| Challenges |
1 > Output everything on the Warehouse Writeback page from "When was my" down to "at this time?", unchanged.
2 > On the Warehouse Writeback page, how many days are logs kept by default?
3 > Shorten the paragraph on the Warehouse Writeback page that begins "Please note Census will only clean up" while keeping its main facts.
======== Provided passage
Warehouse Writeback

Census can provide row-level details on the data you're syncing to a destination. With these logs, you can answer common questions like:

When was my data updated in the destination?
Why did the destination's API reject records that I tried to sync?
What is the most common reason that the destination's API rejects my data?
Which users were a member of this segment at this time?

Warehouse Writeback is available for Enterprise Plan accounts. If you would like logging enabled please contact our team at [email protected].

🗳️ Supported data sources

Census can provide detailed logging for all data warehouse sources using the Advanced Sync Engine:

Snowflake
BigQuery
Redshift
Databricks

🖥️ Configuring Warehouse Writeback

To enable Warehouse Writeback on a supported source connection:

Visit the Sources page.
Click + New Source to create a new source connection, or click Edit on an existing source connection.
Toggle on Warehouse Writeback
Optionally, specify how long logs should be retained for (7 days by default). Census will automatically clean up logs after the specified number of days.

Please note Census will only clean up the Warehouse Writeback tables according to the retention period for Active syncs. Census will not make any changes or delete logs for syncs that have been Disabled or Deleted.

That's it! Logs will start populating for all syncs in this connection on their subsequent runs.

🧮 Log Data

Census exposes detailed logging information in a view called sync_log in your data warehouse. By warehouse, this view can be found as follows:

Snowflake: CENSUS.CENSUS.SYNC_LOG
BigQuery: census.sync_log
Redshift: census.sync_log
Databricks: census.census.sync_log

`sync_log` View Schema

Column

Description

log_id

Unique identifier for the log

sync_id

Unique identifier for the sync configuration. You can find it in the URL of your sync configurations as follows:

https://app.getcensus.com/syncs/[sync_id]/overview

sync_run_id

Unique identifier for the sync run. Use this value to identify a particular occasion when Census sends data as specified for a given sync configuration.

record_identifier

The value of the identifier specified in your sync configuration, identifying which record in your source you are trying to send to a destination.

record_payload

The exact data that Census was attempting to send to a given destination. It is formatted as a JSON object.

batch_started_at

The time when the batch containing this data was sent to the destination.
================
======== Information shown
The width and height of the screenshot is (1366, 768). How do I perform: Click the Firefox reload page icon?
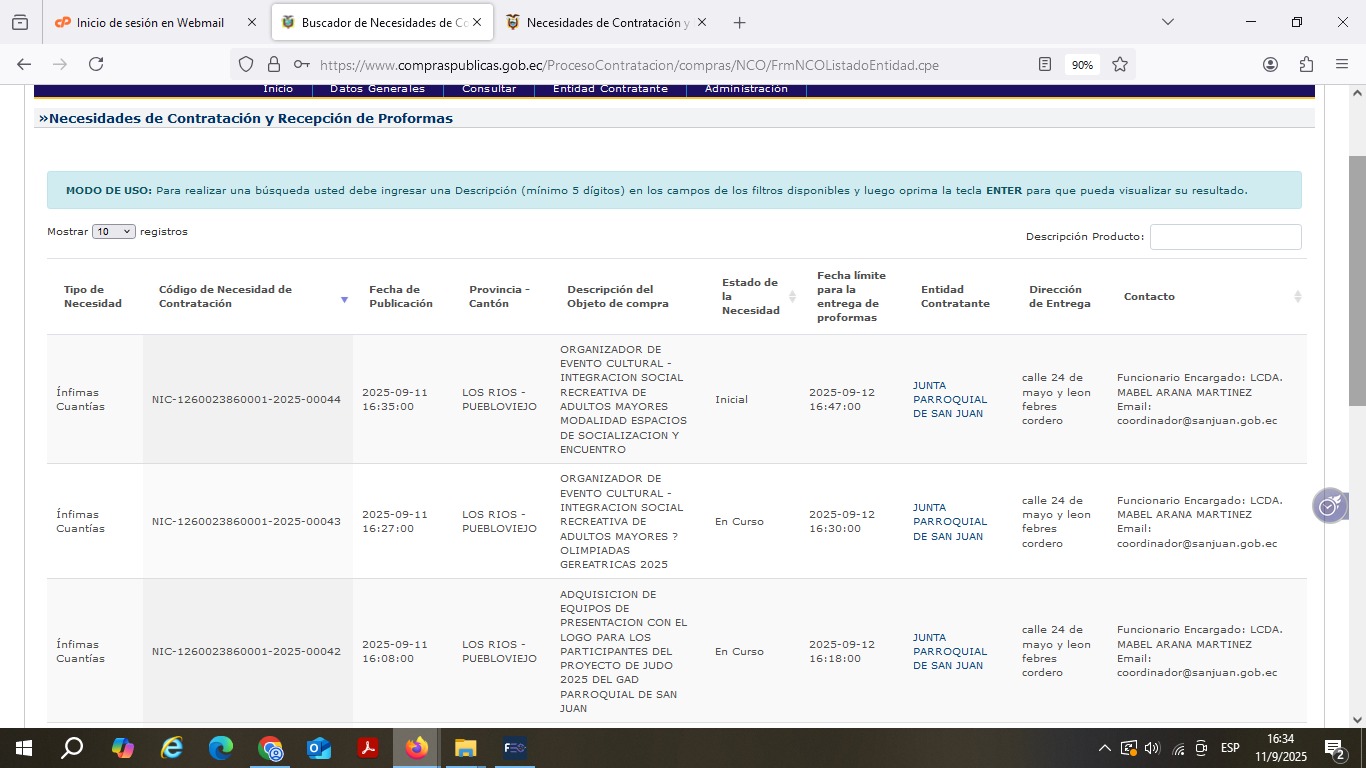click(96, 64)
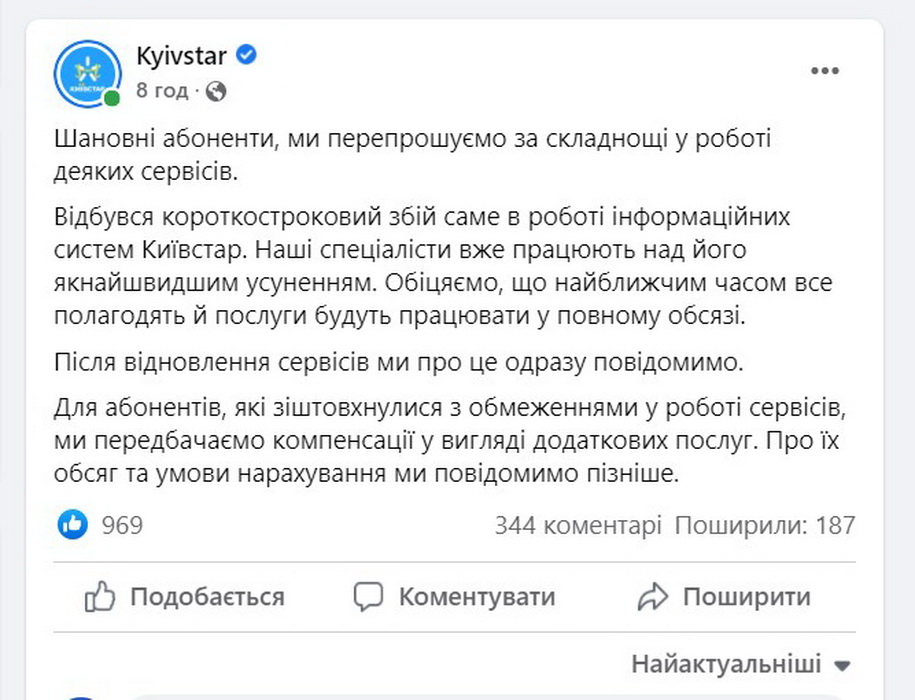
================
| Responses to the exercise |
1 >
When was my data updated in the destination?
Why did the destination's API reject records that I tried to sync?
What is the most common reason that the destination's API rejects my data?
Which users were a member of this segment at this time?

2 > 7 days.

3 > Census applies the retention-period cleanup of Warehouse Writeback tables only to Active syncs. It leaves logs for Disabled or Deleted syncs untouched.